**Exercise task**
Reproduce every one of the entries below verbatim, line for line.

Rows from a dataset
◇ ◇ ◇ ◇

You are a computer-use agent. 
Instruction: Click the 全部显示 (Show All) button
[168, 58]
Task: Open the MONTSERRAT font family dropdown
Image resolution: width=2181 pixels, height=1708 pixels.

◇ ◇ ◇ ◇

**Complete output**
You are a computer-use agent. 
Instruction: Click the 全部显示 (Show All) button
[168, 58]
Task: Open the MONTSERRAT font family dropdown
Image resolution: width=2181 pixels, height=1708 pixels.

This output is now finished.